Ação entre amigos: enólogos contam como é fazer um vinho a quatro mãos

Como é fazer um vinho a quatro mãos? Duas duplas de enólogos contam que no início de tudo está a amizade. Celso Pereira e Jorge Alves, da Quanta Terra, e Susana Esteban e Sandra Tavares participam da nona edição do Vinhos de Portugal. Os vinhos das duas duplas estarão em provas conduzidas por Jorge Lucki, crítico do Valor Econômico e da CBN, na versão paulistana do evento. A agenda e os ingressos para o Vinhos de Portugal 2022 estão disponíveis no site oficial: vinhosdeportugal2022.com.br

Celso Pereira e Jorge Alves (Quanta Terra)

O Coração Independente Vermelho com mais de três metros de altura vai rodando lentamente ao som de fados de Amália Rodrigues enquanto somos guiados através das enormes divisões da recentemente inaugurada adega Quanta Terra numa antiga destilaria da Casa do Douro, em Favaios, conselho de Alijó, Norte de Portugal. A adega, um projeto do arquitecto Carlos Santelmo, é hoje a menina dos olhos dos enólogos portugueses Celso Pereira e Jorge Alves, amigos que fazem vinho em conjunto.

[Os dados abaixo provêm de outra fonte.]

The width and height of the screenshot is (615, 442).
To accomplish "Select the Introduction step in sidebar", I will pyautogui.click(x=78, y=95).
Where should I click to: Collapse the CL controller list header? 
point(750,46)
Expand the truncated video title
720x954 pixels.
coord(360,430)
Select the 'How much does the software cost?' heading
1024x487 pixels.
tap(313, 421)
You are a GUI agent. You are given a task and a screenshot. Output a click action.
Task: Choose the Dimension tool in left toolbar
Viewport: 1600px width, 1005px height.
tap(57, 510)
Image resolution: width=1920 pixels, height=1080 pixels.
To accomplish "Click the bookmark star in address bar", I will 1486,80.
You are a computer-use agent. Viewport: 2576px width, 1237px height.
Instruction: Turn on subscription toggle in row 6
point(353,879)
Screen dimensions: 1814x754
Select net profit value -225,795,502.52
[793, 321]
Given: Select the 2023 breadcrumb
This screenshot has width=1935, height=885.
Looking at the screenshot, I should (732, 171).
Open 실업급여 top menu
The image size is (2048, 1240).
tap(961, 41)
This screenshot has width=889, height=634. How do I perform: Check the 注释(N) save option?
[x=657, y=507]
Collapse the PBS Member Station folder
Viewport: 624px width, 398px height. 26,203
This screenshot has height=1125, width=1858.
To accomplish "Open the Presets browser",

As antigas cubas revestidas a ladrilhos de vidro carcomidos pela ação do vinho e da aguardente, que aqui repousou desde 1934, confundem-se com as peças "tricotadas" pela artista plástica portuguesa Joana Vasconcelos, que aqui habitam temporariamente (até Julho de 2022): a renda de cinco agulhas sobre os bustos da fábrica de faiança Bordalo Pinheiro, a composição Porto Wine, o bombom tricotado na sala das barricas e La Bonbonne à Vin, um garrafão de vinho em ferro forjado — uma escultura-caramanchão dentro da qual os dois enólogos se deixam fotografar.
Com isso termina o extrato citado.